TRY IT
Return, exactly and with nothing added, the line with "Task: Open the OCR PDF tool" together with all lines after it through the end of the data below. No pictures belong in the copy.

DATA SUPPLIED
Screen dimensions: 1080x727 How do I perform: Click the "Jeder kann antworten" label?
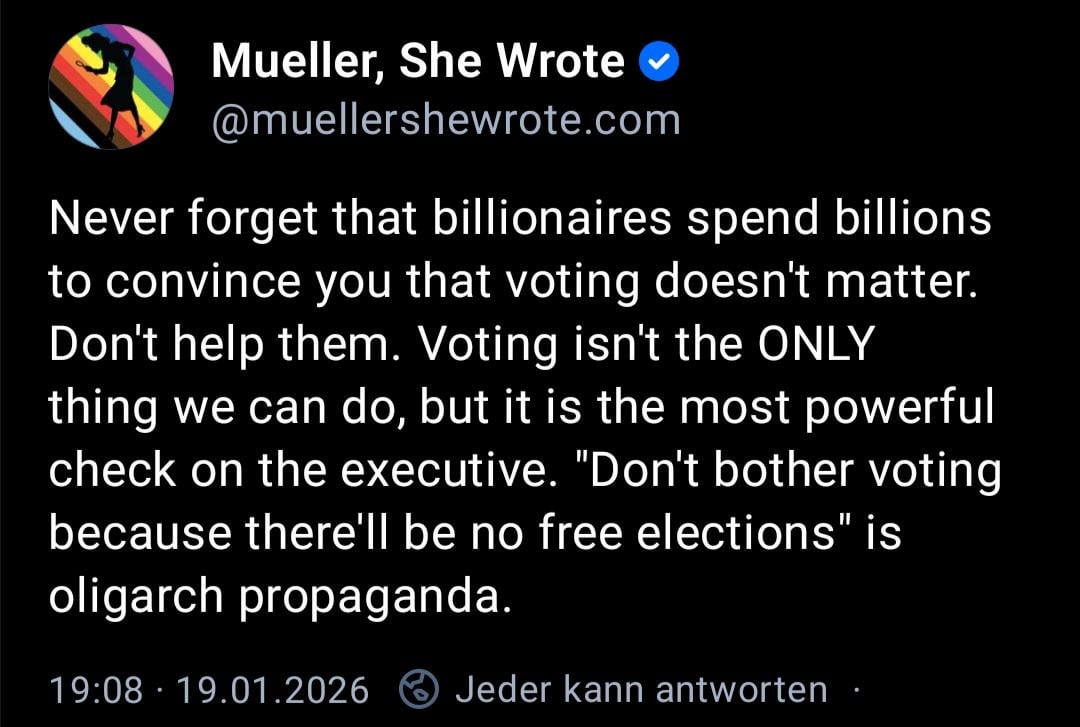point(641,688)

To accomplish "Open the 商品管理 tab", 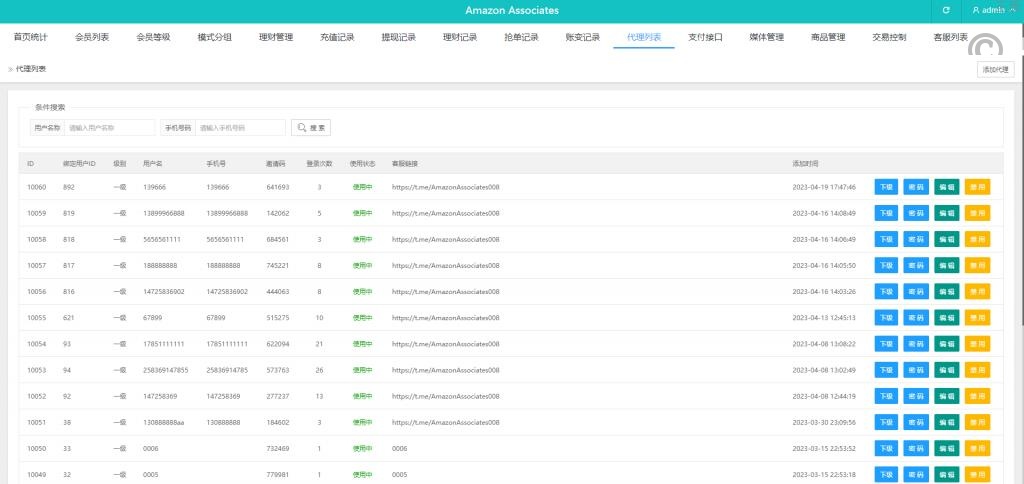I will 828,38.
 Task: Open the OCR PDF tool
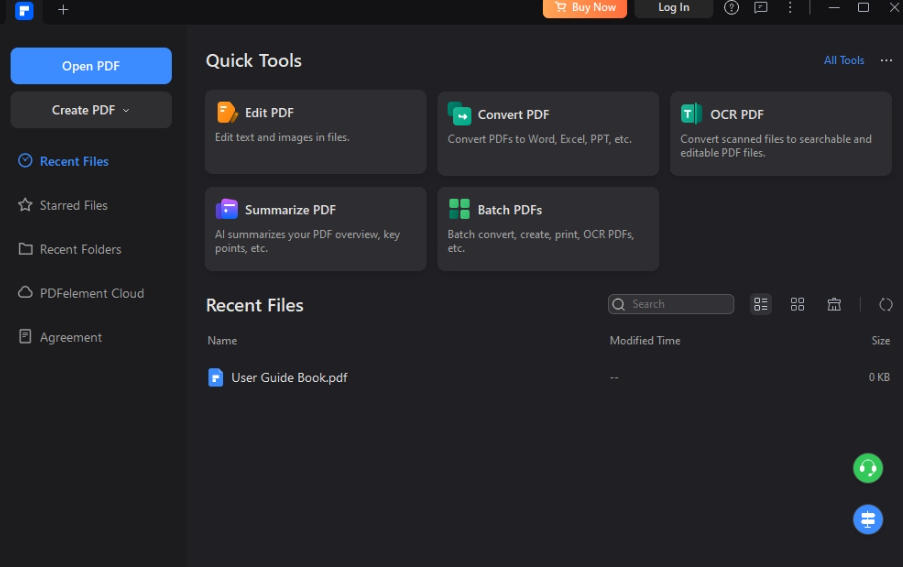[x=780, y=131]
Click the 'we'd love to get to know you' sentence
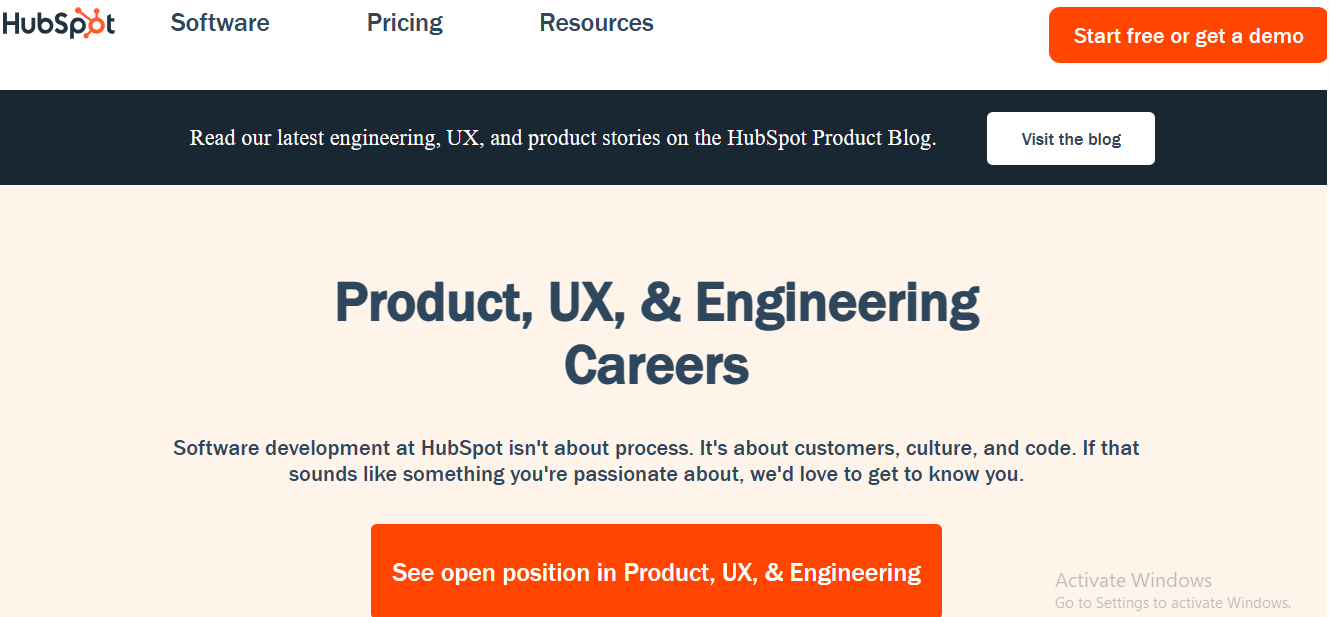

COMPLETED EXERCISE
 Task: Open the OCR PDF tool
[x=780, y=131]
Click the 'we'd love to get to know you' sentence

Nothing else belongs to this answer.